What the task requires
Line by line, reproduce the records exactly.
══════════════════════════════
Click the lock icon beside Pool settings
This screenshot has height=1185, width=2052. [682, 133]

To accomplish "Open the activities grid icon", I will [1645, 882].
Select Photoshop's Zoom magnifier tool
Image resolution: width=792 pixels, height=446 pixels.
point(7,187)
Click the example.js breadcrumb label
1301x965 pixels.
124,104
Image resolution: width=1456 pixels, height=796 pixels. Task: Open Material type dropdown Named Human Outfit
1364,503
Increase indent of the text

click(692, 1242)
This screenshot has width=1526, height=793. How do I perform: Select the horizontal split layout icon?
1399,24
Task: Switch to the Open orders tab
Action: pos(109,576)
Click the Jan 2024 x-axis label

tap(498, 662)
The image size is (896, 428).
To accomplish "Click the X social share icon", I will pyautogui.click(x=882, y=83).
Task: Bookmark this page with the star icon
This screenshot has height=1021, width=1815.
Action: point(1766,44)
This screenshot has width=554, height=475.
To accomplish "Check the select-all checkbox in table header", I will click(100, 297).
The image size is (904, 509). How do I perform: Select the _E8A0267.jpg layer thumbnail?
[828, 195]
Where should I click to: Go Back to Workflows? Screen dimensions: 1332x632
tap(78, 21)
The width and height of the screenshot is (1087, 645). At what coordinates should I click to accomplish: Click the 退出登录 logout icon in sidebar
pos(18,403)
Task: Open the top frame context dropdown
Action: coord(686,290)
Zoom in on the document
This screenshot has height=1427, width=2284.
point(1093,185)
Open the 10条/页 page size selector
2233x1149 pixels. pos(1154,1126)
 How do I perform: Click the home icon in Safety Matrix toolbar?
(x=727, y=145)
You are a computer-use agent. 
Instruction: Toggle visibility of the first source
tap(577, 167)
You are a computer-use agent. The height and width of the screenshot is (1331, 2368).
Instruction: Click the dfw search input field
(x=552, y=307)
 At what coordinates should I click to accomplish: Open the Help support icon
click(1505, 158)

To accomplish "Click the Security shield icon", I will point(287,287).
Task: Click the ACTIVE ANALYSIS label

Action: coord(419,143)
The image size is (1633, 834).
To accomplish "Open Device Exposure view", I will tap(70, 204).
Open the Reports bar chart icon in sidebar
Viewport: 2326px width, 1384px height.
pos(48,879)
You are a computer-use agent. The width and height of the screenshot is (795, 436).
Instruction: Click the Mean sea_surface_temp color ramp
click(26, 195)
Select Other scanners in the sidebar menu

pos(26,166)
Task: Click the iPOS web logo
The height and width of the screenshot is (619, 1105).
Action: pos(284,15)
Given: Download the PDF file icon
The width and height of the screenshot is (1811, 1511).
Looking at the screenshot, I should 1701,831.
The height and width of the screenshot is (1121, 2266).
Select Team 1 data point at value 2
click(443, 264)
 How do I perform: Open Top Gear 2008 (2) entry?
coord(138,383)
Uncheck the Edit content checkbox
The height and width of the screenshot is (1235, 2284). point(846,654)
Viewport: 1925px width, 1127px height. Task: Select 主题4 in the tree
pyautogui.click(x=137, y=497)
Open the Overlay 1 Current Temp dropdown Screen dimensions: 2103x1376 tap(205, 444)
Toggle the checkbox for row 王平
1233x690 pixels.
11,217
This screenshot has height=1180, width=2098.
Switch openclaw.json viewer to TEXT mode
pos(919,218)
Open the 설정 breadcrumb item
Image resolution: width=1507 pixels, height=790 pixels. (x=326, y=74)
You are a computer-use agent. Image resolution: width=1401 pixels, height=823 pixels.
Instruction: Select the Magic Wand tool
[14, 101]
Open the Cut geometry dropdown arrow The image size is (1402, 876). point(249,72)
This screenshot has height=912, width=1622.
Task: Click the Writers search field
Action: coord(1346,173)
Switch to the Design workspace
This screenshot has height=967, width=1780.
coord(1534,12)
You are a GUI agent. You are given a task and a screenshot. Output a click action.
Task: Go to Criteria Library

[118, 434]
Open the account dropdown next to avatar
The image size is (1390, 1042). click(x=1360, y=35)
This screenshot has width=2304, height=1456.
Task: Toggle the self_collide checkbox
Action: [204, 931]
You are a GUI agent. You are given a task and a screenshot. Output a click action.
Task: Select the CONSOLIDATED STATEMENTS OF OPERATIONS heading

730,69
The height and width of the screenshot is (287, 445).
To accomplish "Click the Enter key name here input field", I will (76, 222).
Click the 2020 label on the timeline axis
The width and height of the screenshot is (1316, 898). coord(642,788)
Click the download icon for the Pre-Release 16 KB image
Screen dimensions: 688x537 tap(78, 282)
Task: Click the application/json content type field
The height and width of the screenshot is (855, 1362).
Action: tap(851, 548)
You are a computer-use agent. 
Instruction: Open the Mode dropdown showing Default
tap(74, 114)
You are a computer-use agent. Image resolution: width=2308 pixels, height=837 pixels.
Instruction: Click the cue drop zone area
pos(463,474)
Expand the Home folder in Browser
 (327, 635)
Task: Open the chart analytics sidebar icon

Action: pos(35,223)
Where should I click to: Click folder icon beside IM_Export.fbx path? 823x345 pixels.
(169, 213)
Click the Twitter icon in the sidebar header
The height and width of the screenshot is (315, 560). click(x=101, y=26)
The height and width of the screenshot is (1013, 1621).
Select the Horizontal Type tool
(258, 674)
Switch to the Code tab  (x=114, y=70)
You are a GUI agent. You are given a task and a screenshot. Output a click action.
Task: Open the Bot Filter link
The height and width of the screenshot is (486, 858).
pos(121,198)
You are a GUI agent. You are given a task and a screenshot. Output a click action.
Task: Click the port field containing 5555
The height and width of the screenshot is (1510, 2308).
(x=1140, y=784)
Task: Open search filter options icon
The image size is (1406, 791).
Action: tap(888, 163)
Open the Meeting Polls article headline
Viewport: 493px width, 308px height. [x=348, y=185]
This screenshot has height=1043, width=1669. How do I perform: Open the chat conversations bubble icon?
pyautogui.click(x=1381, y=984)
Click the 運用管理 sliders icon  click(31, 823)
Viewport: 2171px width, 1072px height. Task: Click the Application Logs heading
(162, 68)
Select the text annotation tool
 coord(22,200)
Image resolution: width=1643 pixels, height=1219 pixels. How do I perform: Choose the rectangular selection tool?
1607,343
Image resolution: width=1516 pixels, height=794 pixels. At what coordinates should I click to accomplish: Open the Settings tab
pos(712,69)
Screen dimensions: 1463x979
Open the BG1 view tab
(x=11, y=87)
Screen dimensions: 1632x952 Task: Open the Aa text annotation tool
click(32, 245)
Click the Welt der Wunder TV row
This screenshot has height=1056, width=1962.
══════════════════════════════
Task response
Click the lock icon beside Pool settings
This screenshot has height=1185, width=2052. [682, 133]

To accomplish "Open the activities grid icon", I will [1645, 882].
Select Photoshop's Zoom magnifier tool
Image resolution: width=792 pixels, height=446 pixels.
point(7,187)
Click the example.js breadcrumb label
1301x965 pixels.
124,104
Image resolution: width=1456 pixels, height=796 pixels. Task: Open Material type dropdown Named Human Outfit
1364,503
Increase indent of the text

click(692, 1242)
This screenshot has width=1526, height=793. How do I perform: Select the horizontal split layout icon?
1399,24
Task: Switch to the Open orders tab
Action: pos(109,576)
Click the Jan 2024 x-axis label

tap(498, 662)
The image size is (896, 428).
To accomplish "Click the X social share icon", I will pyautogui.click(x=882, y=83).
Task: Bookmark this page with the star icon
This screenshot has height=1021, width=1815.
Action: point(1766,44)
This screenshot has width=554, height=475.
To accomplish "Check the select-all checkbox in table header", I will click(100, 297).
The image size is (904, 509). How do I perform: Select the _E8A0267.jpg layer thumbnail?
[828, 195]
Where should I click to: Go Back to Workflows? Screen dimensions: 1332x632
tap(78, 21)
The width and height of the screenshot is (1087, 645). At what coordinates should I click to accomplish: Click the 退出登录 logout icon in sidebar
pos(18,403)
Task: Open the top frame context dropdown
Action: coord(686,290)
Zoom in on the document
This screenshot has height=1427, width=2284.
point(1093,185)
Open the 10条/页 page size selector
2233x1149 pixels. pos(1154,1126)
 How do I perform: Click the home icon in Safety Matrix toolbar?
(x=727, y=145)
You are a computer-use agent. 
Instruction: Toggle visibility of the first source
tap(577, 167)
You are a computer-use agent. The height and width of the screenshot is (1331, 2368).
Instruction: Click the dfw search input field
(x=552, y=307)
 At what coordinates should I click to accomplish: Open the Help support icon
click(1505, 158)

To accomplish "Click the Security shield icon", I will point(287,287).
Task: Click the ACTIVE ANALYSIS label

Action: coord(419,143)
The image size is (1633, 834).
To accomplish "Open Device Exposure view", I will tap(70, 204).
Open the Reports bar chart icon in sidebar
Viewport: 2326px width, 1384px height.
pos(48,879)
You are a computer-use agent. The width and height of the screenshot is (795, 436).
Instruction: Click the Mean sea_surface_temp color ramp
click(26, 195)
Select Other scanners in the sidebar menu

pos(26,166)
Task: Click the iPOS web logo
The height and width of the screenshot is (619, 1105).
Action: pos(284,15)
Given: Download the PDF file icon
The width and height of the screenshot is (1811, 1511).
Looking at the screenshot, I should 1701,831.
The height and width of the screenshot is (1121, 2266).
Select Team 1 data point at value 2
click(443, 264)
 How do I perform: Open Top Gear 2008 (2) entry?
coord(138,383)
Uncheck the Edit content checkbox
The height and width of the screenshot is (1235, 2284). point(846,654)
Viewport: 1925px width, 1127px height. Task: Select 主题4 in the tree
pyautogui.click(x=137, y=497)
Open the Overlay 1 Current Temp dropdown Screen dimensions: 2103x1376 tap(205, 444)
Toggle the checkbox for row 王平
1233x690 pixels.
11,217
This screenshot has height=1180, width=2098.
Switch openclaw.json viewer to TEXT mode
pos(919,218)
Open the 설정 breadcrumb item
Image resolution: width=1507 pixels, height=790 pixels. (x=326, y=74)
You are a computer-use agent. Image resolution: width=1401 pixels, height=823 pixels.
Instruction: Select the Magic Wand tool
[14, 101]
Open the Cut geometry dropdown arrow The image size is (1402, 876). point(249,72)
This screenshot has height=912, width=1622.
Task: Click the Writers search field
Action: coord(1346,173)
Switch to the Design workspace
This screenshot has height=967, width=1780.
coord(1534,12)
You are a GUI agent. You are given a task and a screenshot. Output a click action.
Task: Go to Criteria Library

[118, 434]
Open the account dropdown next to avatar
The image size is (1390, 1042). click(x=1360, y=35)
This screenshot has width=2304, height=1456.
Task: Toggle the self_collide checkbox
Action: [204, 931]
You are a GUI agent. You are given a task and a screenshot. Output a click action.
Task: Select the CONSOLIDATED STATEMENTS OF OPERATIONS heading

730,69
The height and width of the screenshot is (287, 445).
To accomplish "Click the Enter key name here input field", I will (76, 222).
Click the 2020 label on the timeline axis
The width and height of the screenshot is (1316, 898). coord(642,788)
Click the download icon for the Pre-Release 16 KB image
Screen dimensions: 688x537 tap(78, 282)
Task: Click the application/json content type field
The height and width of the screenshot is (855, 1362).
Action: tap(851, 548)
You are a computer-use agent. 
Instruction: Open the Mode dropdown showing Default
tap(74, 114)
You are a computer-use agent. Image resolution: width=2308 pixels, height=837 pixels.
Instruction: Click the cue drop zone area
pos(463,474)
Expand the Home folder in Browser
 (327, 635)
Task: Open the chart analytics sidebar icon

Action: pos(35,223)
Where should I click to: Click folder icon beside IM_Export.fbx path? 823x345 pixels.
(169, 213)
Click the Twitter icon in the sidebar header
The height and width of the screenshot is (315, 560). click(x=101, y=26)
The height and width of the screenshot is (1013, 1621).
Select the Horizontal Type tool
(258, 674)
Switch to the Code tab  (x=114, y=70)
You are a GUI agent. You are given a task and a screenshot. Output a click action.
Task: Open the Bot Filter link
The height and width of the screenshot is (486, 858).
pos(121,198)
You are a GUI agent. You are given a task and a screenshot. Output a click action.
Task: Click the port field containing 5555
The height and width of the screenshot is (1510, 2308).
(x=1140, y=784)
Task: Open search filter options icon
The image size is (1406, 791).
Action: tap(888, 163)
Open the Meeting Polls article headline
Viewport: 493px width, 308px height. [x=348, y=185]
This screenshot has height=1043, width=1669. How do I perform: Open the chat conversations bubble icon?
pyautogui.click(x=1381, y=984)
Click the 運用管理 sliders icon  click(31, 823)
Viewport: 2171px width, 1072px height. Task: Click the Application Logs heading
(162, 68)
Select the text annotation tool
 coord(22,200)
Image resolution: width=1643 pixels, height=1219 pixels. How do I perform: Choose the rectangular selection tool?
1607,343
Image resolution: width=1516 pixels, height=794 pixels. At what coordinates should I click to accomplish: Open the Settings tab
pos(712,69)
Screen dimensions: 1463x979
Open the BG1 view tab
(x=11, y=87)
Screen dimensions: 1632x952 Task: Open the Aa text annotation tool
click(32, 245)
Click the Welt der Wunder TV row
This screenshot has height=1056, width=1962.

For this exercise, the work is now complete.